Мать свою Александр считал женщиной яркой и властной, а про отца писал так: «Зовут его, как и меня, Александр – в честь знаменитого полководца, воевавшего даже с индийскими слонами. Ирония всегда сопровождала моего отца, хотя он этого не замечал из-за катастрофически серьезного отношения к себе. А ведь она стала его спутницей уже в тот момент, когда ему дали имя. Ирония заключалась в оглушительном несоответствии характеров – отца и того, в чью честь он был назван. Отец не смог бы повести за собой даже отряд гномов. Он подчинился бы одному из них».
Если бы Наташа узнала, что Александр считает главным ее качеством пристрастие к игре словами, она была бы неприятно удивлена. Словесная эквилибристика была для нее лишь привычной игрой на фоне новых, захватывающих все глубже отношений. После второй встречи с Сашей она почувствовала, что хочет возвращаться к нему вновь и вновь. Домой, к мужу, она приходила «полная равнодушия». Это словосочетание ей нравилось. Поднимаясь по лестнице, она шептала, едва шевеля губами: «Это не просто полное равнодушие, это я сама – полная равнодушия, переполненная равнодушием, до краев, до удушения, до такой степени, что уже никакое это не равнодушие». Бормоча нелепые монологи, она стремилась хоть как-то облегчить создавшуюся тяжелую ситуацию, отстранить ее.

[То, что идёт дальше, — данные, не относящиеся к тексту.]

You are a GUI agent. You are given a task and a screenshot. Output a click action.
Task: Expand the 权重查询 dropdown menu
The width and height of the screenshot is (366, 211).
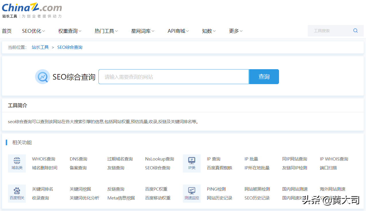(x=70, y=31)
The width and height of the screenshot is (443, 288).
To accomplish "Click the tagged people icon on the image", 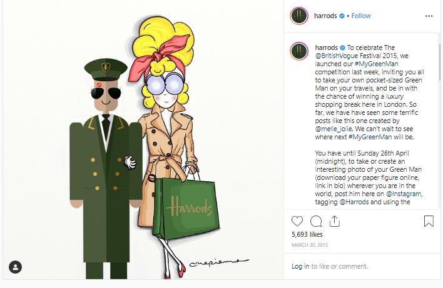I will click(x=15, y=267).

Ее семейная жизнь начала разрушаться. Порой Наташа просыпалась ночью, слушала мирное сопение супруга и уже не могла заснуть от досады: она злилась на него, всепрощающего, с таким кротким взглядом, на себя – за то, что не находит сил для решительного шага. Но ночь проходила, наступал совместный завтрак, и тишина, которую источал ее миролюбивый муж, не давала Наташе шанса сделать судьбоносный шаг. Мечтая обо всех ролях мира, завидуя всем успешным актрисам и актерам, чувствуя, что ради возможности играть на сцене она готова сделать все что угодно, Наташа вместе с тем прекрасно понимала, что единственный островок стабильности среди хаоса актерской жизни – ее кроткий муж.